[Start of Attachment]

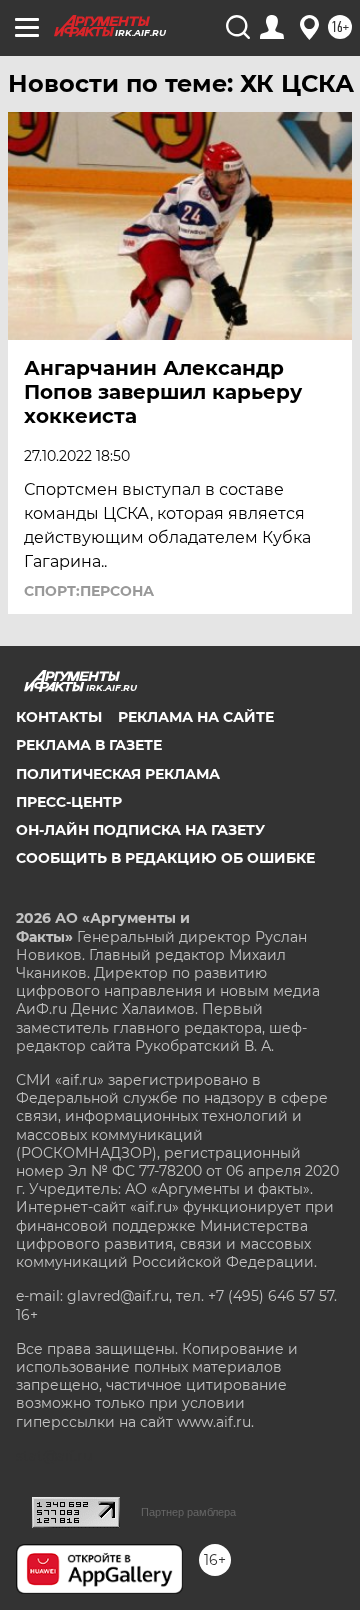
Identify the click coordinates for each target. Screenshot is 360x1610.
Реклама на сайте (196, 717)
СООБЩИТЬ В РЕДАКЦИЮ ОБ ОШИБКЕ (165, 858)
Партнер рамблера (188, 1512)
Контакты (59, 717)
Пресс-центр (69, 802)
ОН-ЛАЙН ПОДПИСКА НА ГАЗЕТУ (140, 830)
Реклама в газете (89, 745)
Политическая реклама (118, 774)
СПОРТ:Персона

[End of Attachment]
[Start of Attachment]

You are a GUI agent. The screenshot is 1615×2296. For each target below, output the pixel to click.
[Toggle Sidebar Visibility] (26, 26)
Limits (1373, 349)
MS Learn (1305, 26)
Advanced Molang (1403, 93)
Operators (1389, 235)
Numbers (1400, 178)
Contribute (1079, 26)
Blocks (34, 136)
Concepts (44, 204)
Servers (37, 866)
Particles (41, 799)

[End of Attachment]

Assignment: Among the records above, only the lines between the line holding "Contribute (1079, 26)" and the line holding "Particles (41, 799)", inclusive, are to be output, exactly as written.

Output below:
Contribute (1079, 26)
Blocks (34, 136)
Concepts (44, 204)
Servers (37, 866)
Particles (41, 799)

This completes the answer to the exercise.